提供テキスト

「メイソン」教会歴史のテーマ
「メイソン」
メイソン
フリーメイソンは,何世紀にもわたって続くヨーロッパの職人の組合から生じた友愛組織です。フリーメイソン(またはメイソン)の会員は集会所に集まり,ヒラムという名の男についての聖書の短い話に基づいた物語を再現するという儀式を行います。ヒラムはソロモンからエルサレムで神殿を建てるよう命じられた人物です。1物語を再現する際,メイソンの会員は段階を追ってそれを行い,手の握り,鍵となる言葉や特別な衣装を用います。彼らは儀式の中で,信頼に値する者となること,そしてメイソンの兄弟たちに忠実でいることを決意します。これらの儀式に参加する以外にも,社会と交わり,地域社会を活性化する活動に加わったり,様々な取り組みに対して寄付を行ったりしています。
初期の末日聖徒の中にはメイソンの会員もいました。ヒーバー・C・キンボールやハイラム・スミスなどは1820年代にメイソンの支部に属し,ジョセフ・スミスは1842年3月にイリノイ州ノーブーでこの友愛組織に加わりました。2ジョセフはメイソンの会員になった直後に,神殿のエンダウメントを導入しました。メイソンの儀式とエンダウメントには似ているところが幾つかありますが,その内容と目的はまったく異なります。
メイソンの歴史
約1400年より以前のメイソンに関する文書は見つかっていません。最も古い記録には,メイソンが旧約聖書の時代に始まったという話が書かれています。現存する最古のメイソンの支部の議事録は約1600年までさかのぼり,この組織が当初は石工の商取引を規制することにかかわっていたことを示唆しています。その後の議事録には,支部が次第に石工ではない男性によって占められていったことが示されています。これらの会員が,この組織を職人組合から友愛組織へと変えました。

提供情報
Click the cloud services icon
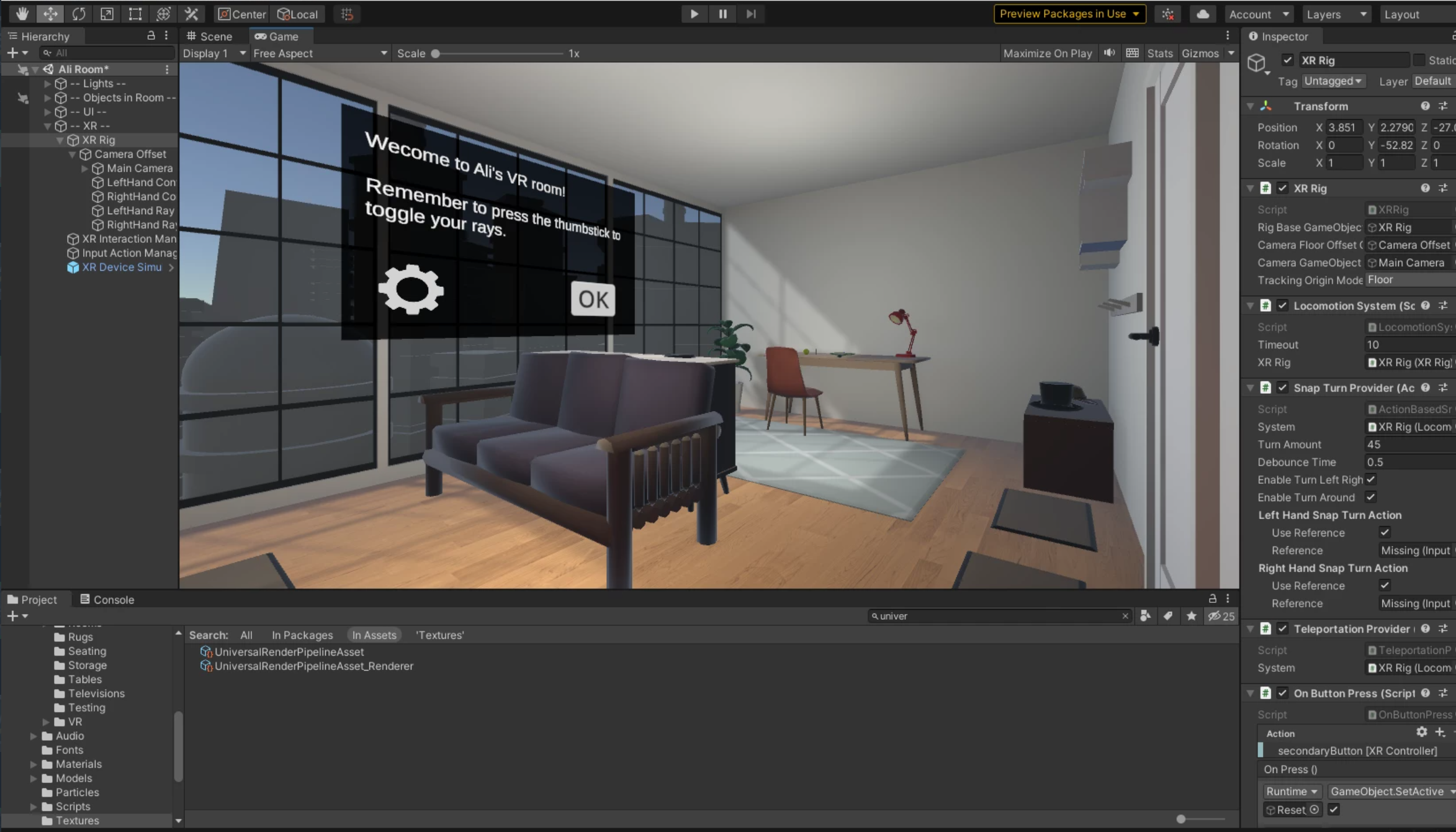The width and height of the screenshot is (1456, 832). [x=1202, y=14]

目標 1
提供テキストによると、ジョセフ・スミスがイリノイ州ノーブーでメイソンに加わったのはいつですか。
目標 2
提供テキストのうち「初期の末日聖徒の中にはメイソ」で始まり「と目的はまったく異なります。」で終わる部分を、「支部」を「ロッジ」に置き換えて書き直してください。

完全な回答 1
1842年3月です。

完全な回答 2
初期の末日聖徒の中にはメイソンの会員もいました。ヒーバー・C・キンボールやハイラム・スミスなどは1820年代にメイソンのロッジに属し,ジョセフ・スミスは1842年3月にイリノイ州ノーブーでこの友愛組織に加わりました。2ジョセフはメイソンの会員になった直後に,神殿のエンダウメントを導入しました。メイソンの儀式とエンダウメントには似ているところが幾つかありますが,その内容と目的はまったく異なります。